REQUIREMENT -> Please print, exactly, only the lines in the entries below from the line that has "En savoir plus" through the line that has "スミス・ティーメーカー". Pictures don't go in.

**** ENTRIES SHOWN ****

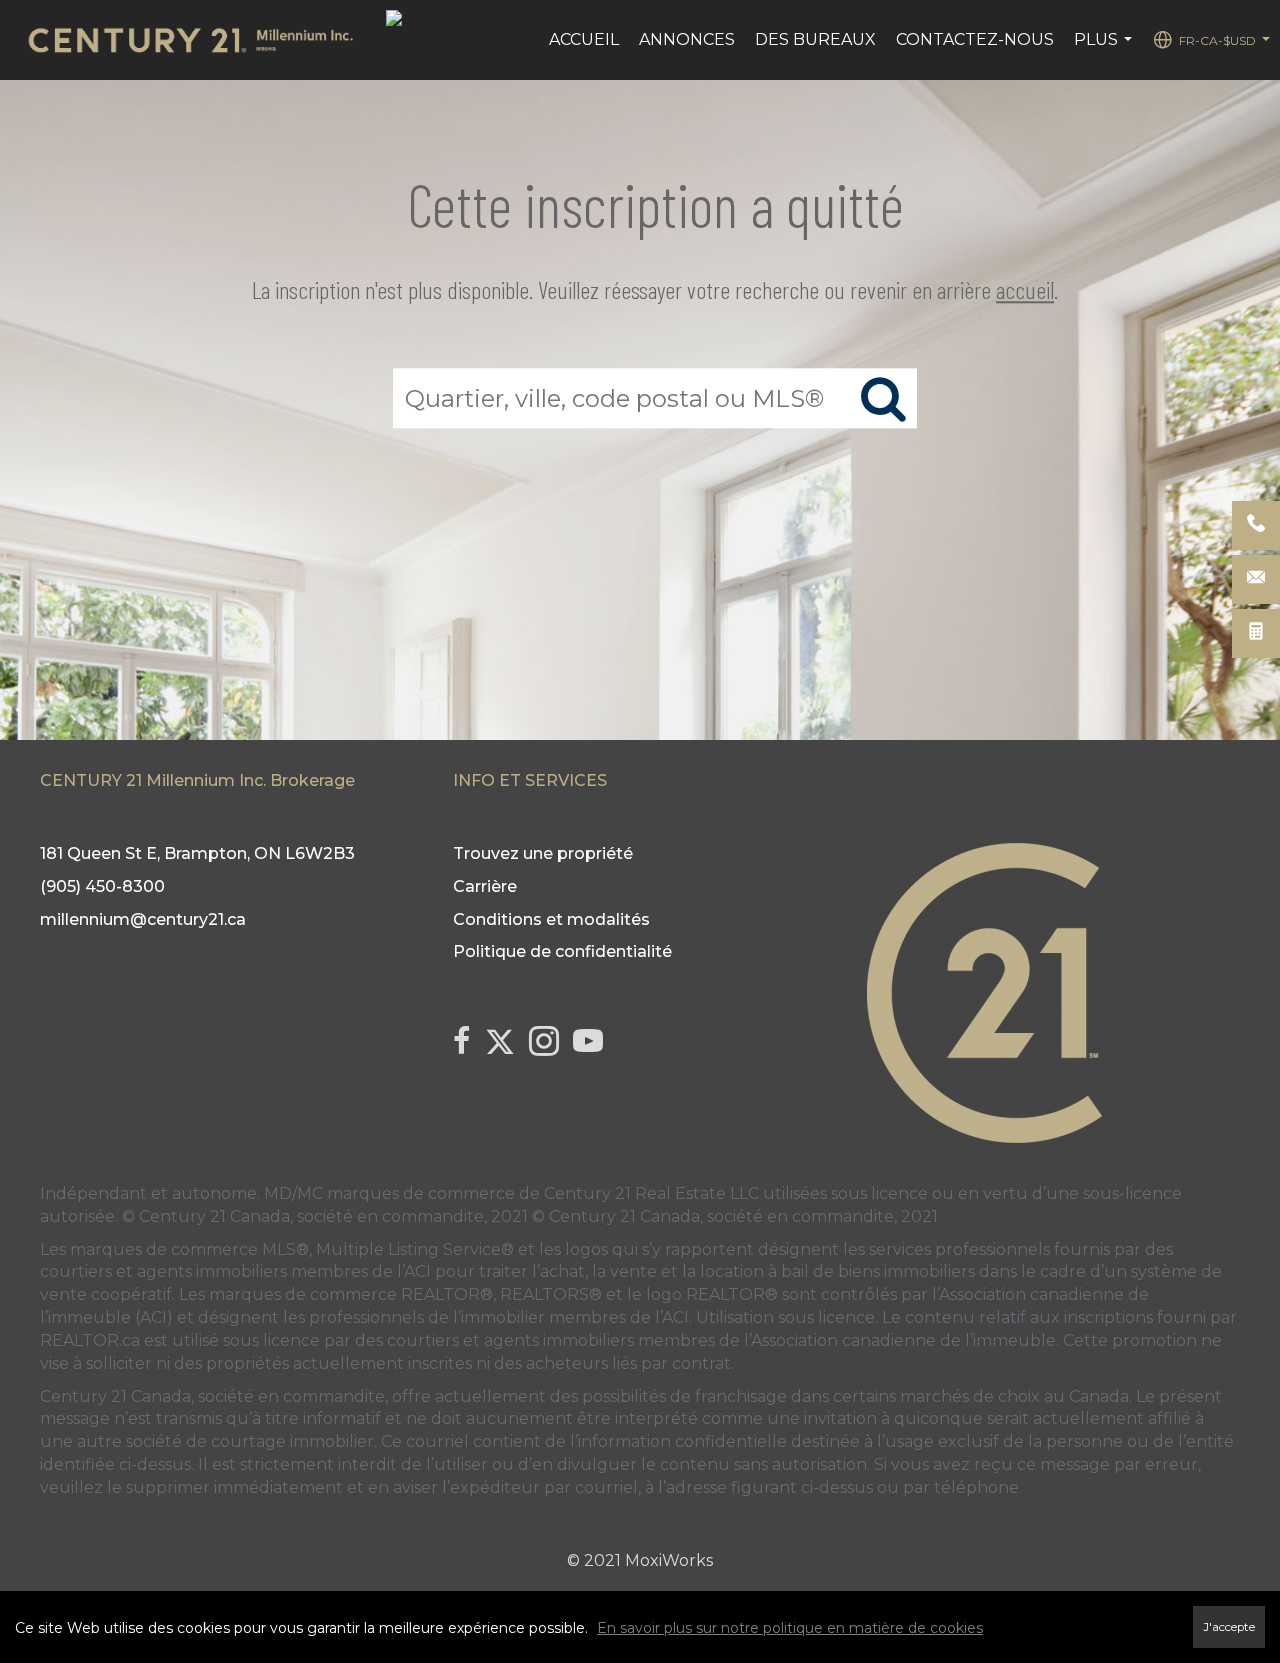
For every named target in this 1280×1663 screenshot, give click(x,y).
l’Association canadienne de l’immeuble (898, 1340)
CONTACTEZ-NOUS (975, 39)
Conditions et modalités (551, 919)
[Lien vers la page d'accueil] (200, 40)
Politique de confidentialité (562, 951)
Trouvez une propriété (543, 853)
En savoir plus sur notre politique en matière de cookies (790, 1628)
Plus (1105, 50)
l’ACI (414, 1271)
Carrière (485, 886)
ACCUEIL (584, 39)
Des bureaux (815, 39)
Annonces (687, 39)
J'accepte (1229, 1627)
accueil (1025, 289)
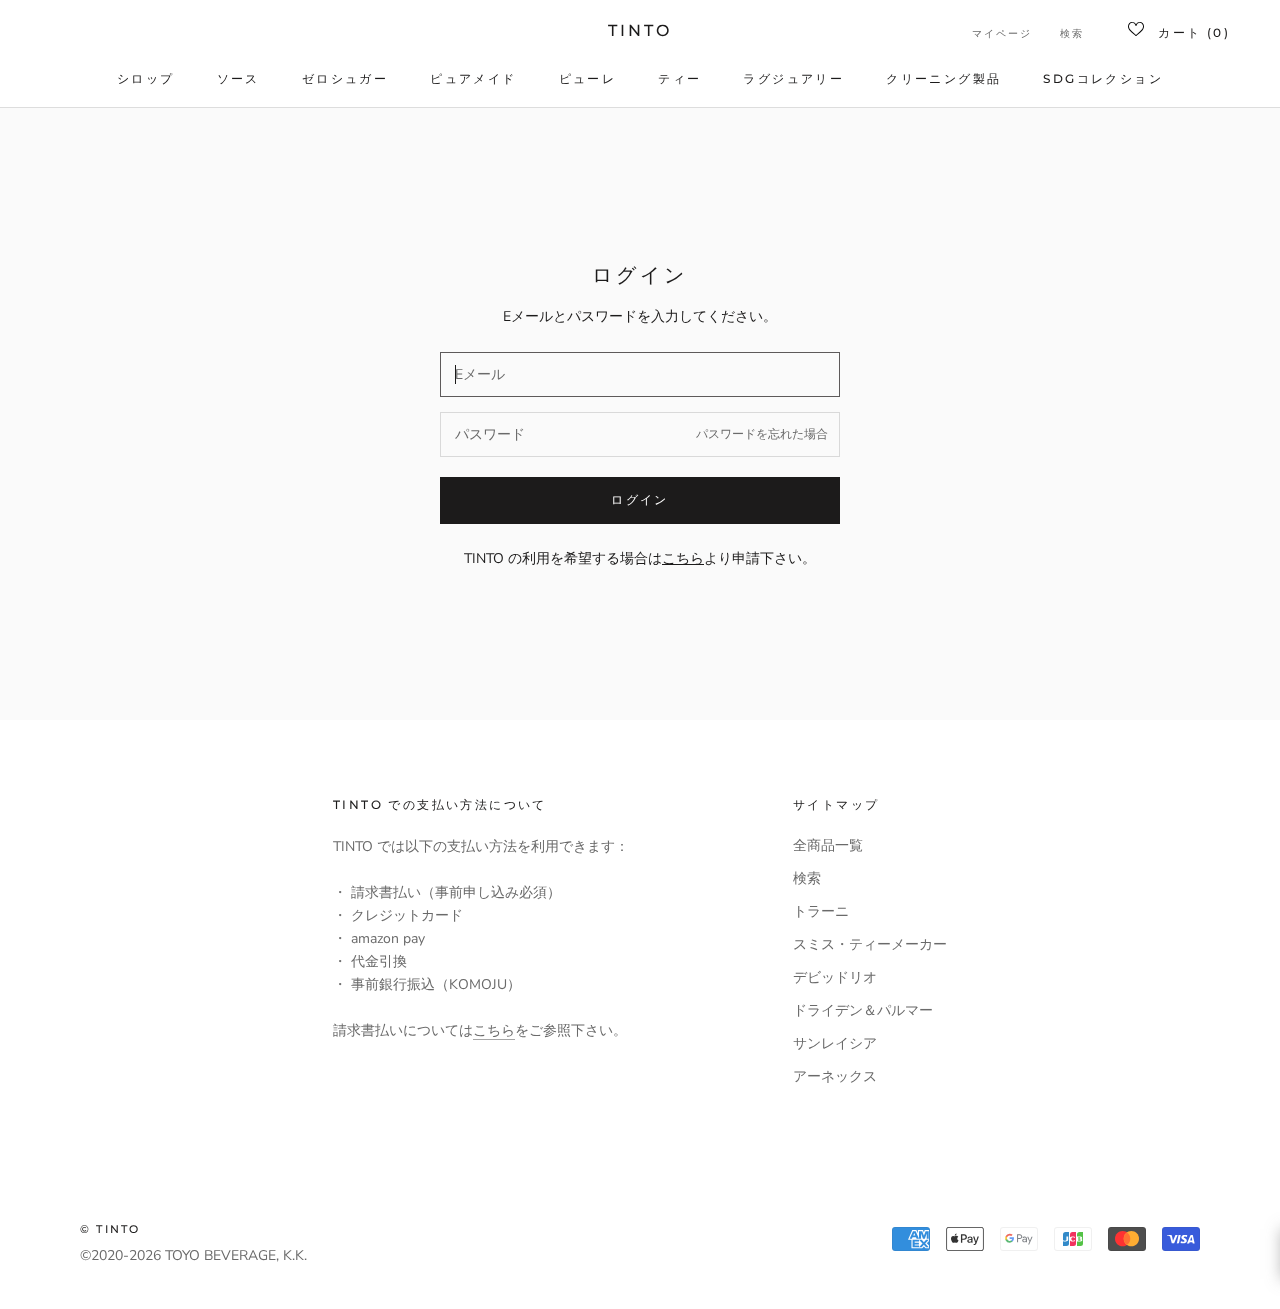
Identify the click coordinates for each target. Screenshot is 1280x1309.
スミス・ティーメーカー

****
**** ENTRIES SHOWN ****

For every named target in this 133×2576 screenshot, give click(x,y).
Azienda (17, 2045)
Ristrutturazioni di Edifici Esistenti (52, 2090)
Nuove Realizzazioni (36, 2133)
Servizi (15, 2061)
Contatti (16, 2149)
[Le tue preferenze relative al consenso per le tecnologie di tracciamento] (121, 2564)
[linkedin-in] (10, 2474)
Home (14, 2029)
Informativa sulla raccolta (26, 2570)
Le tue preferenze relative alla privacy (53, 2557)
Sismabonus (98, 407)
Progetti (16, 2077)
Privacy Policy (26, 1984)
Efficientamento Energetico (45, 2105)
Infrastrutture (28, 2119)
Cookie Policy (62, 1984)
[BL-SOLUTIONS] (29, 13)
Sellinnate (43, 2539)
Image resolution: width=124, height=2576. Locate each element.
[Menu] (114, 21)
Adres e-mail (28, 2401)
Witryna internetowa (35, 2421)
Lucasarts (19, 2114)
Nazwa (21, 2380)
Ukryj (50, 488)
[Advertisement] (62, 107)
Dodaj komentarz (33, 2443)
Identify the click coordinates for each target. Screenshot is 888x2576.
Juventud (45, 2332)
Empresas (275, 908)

****
**** ENTRIES SHOWN ****

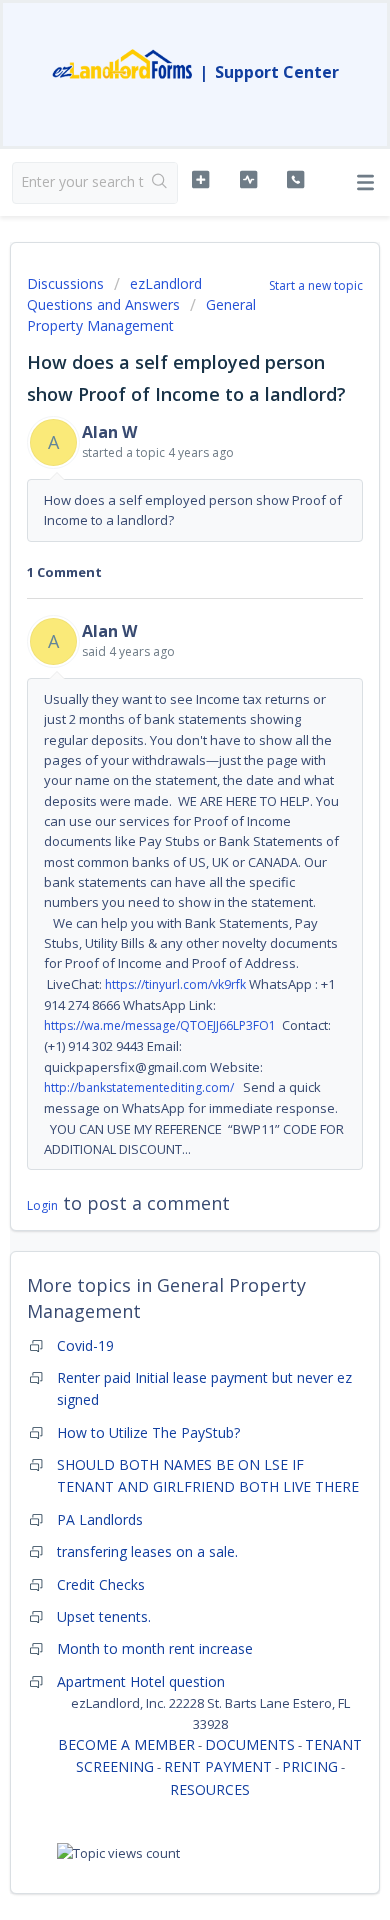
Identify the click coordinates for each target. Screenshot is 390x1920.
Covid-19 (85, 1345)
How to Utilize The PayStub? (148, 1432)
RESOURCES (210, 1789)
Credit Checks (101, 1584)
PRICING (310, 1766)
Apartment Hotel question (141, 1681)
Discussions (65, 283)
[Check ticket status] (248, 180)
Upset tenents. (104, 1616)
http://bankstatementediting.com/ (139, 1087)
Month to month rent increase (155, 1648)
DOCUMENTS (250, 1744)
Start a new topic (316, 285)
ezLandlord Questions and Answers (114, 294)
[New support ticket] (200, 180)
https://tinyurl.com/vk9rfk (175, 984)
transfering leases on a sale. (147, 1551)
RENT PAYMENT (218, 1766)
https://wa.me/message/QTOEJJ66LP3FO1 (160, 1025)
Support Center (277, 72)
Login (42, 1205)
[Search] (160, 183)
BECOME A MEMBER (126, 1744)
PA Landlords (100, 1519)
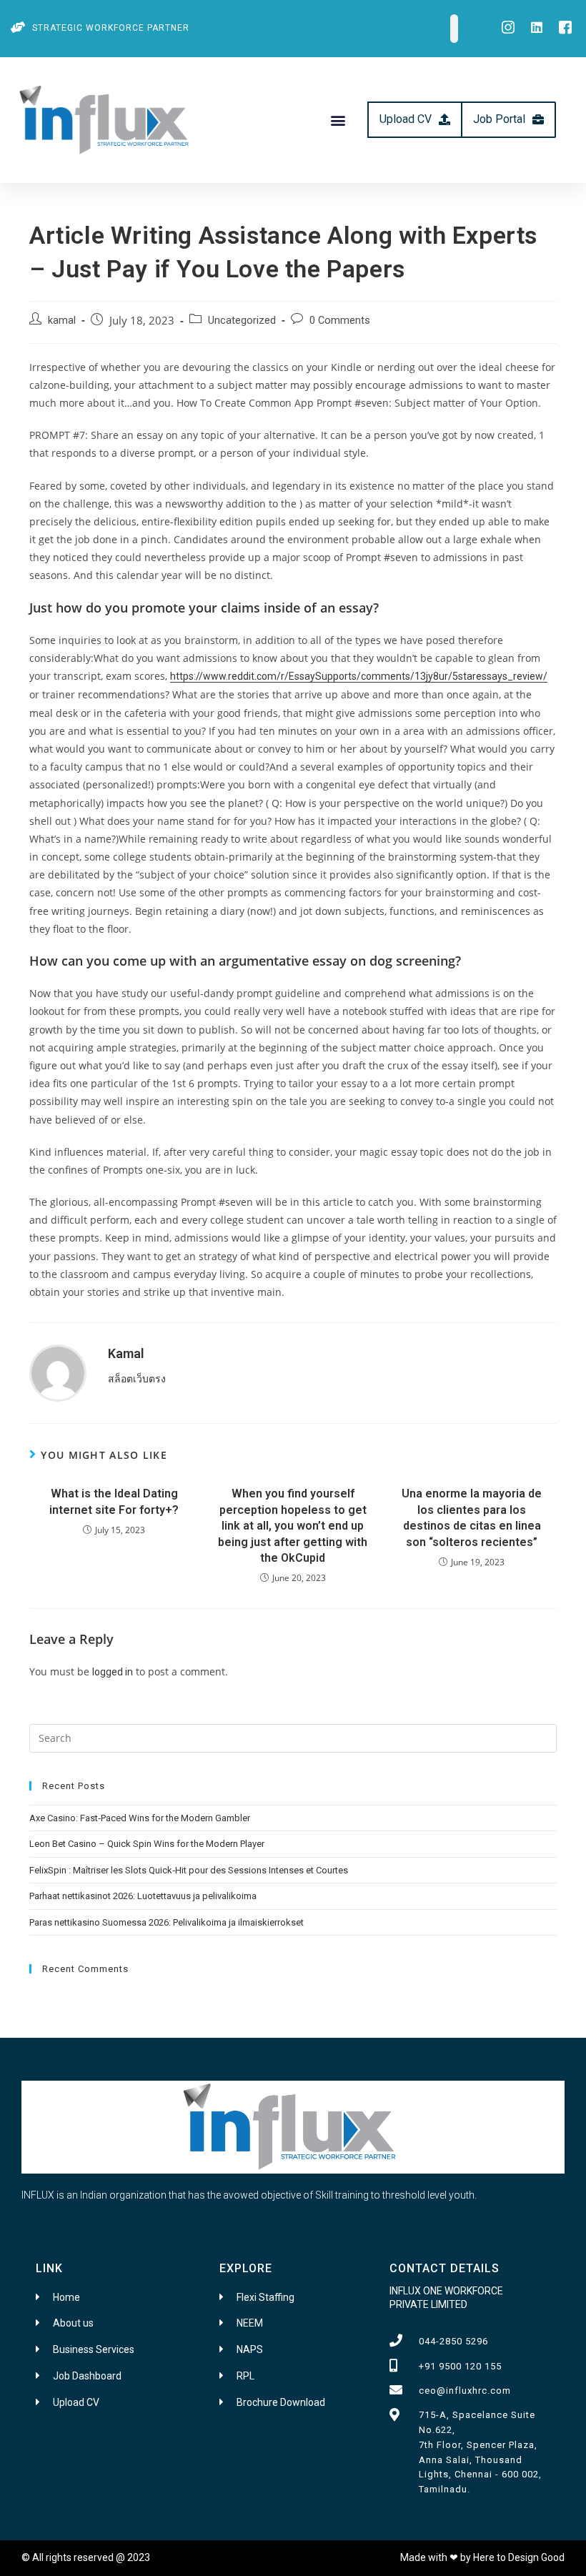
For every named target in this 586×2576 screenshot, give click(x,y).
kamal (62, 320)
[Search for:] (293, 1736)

****

SOLUTION ->
En savoir plus sur notre politique en matière de cookies (790, 1628)
Plus (1105, 50)
l’ACI (414, 1271)
Carrière (485, 886)
ACCUEIL (584, 39)
Des bureaux (815, 39)
Annonces (687, 39)
J'accepte (1229, 1627)
accueil (1025, 289)
Identify the click coordinates for each target. Screenshot is 1280x1309.
スミス・ティーメーカー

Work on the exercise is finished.